=== Section Start ===
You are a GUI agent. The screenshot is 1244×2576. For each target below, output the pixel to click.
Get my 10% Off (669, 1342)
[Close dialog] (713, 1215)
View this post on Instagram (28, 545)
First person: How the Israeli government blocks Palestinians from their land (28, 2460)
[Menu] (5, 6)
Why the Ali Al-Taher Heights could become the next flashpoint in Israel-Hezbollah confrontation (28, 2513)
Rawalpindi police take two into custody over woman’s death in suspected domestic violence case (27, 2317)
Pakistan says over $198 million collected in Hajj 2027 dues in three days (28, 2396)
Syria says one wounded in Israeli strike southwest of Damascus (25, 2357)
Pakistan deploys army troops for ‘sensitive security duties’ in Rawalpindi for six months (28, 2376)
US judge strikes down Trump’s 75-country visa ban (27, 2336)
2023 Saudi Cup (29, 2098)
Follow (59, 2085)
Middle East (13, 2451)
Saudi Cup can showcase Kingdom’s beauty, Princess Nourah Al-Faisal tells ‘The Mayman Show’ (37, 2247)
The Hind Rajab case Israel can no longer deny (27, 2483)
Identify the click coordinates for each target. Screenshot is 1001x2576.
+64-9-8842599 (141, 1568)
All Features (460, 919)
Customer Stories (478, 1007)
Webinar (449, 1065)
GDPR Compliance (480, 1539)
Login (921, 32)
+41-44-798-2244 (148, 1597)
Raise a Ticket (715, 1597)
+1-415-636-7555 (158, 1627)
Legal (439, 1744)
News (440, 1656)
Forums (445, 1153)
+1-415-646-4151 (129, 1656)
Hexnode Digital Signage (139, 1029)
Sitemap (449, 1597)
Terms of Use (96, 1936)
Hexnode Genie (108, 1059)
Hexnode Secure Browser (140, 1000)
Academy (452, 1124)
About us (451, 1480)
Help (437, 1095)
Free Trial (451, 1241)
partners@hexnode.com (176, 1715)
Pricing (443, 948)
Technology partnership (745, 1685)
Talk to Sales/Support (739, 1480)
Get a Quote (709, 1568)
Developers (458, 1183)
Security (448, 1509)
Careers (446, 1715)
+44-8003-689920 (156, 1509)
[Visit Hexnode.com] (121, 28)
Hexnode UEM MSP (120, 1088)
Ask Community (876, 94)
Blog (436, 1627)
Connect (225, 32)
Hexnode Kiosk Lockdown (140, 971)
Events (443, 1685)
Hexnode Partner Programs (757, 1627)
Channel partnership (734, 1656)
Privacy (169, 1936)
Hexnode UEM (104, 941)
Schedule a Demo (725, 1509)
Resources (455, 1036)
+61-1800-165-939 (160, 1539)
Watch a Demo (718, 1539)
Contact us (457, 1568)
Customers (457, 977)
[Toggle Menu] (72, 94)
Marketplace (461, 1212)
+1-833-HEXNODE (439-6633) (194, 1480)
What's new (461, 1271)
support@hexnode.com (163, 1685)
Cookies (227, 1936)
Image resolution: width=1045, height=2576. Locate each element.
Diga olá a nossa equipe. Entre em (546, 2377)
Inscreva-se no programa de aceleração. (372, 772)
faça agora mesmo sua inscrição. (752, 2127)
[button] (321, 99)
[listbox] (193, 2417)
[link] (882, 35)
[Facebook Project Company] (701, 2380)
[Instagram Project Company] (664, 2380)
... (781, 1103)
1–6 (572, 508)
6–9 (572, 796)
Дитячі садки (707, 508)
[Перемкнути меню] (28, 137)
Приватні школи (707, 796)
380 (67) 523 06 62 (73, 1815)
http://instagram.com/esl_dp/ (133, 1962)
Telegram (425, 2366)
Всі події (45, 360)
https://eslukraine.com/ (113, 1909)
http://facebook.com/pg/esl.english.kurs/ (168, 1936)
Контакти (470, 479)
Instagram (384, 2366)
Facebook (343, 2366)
=== Section End ===
### HOW TO COMPLETE THIS TASK
Scan the entries above for the string "partnership" and copy each line that contains it.

### SOLUTION FOR THIS TASK
Technology partnership (745, 1685)
Channel partnership (734, 1656)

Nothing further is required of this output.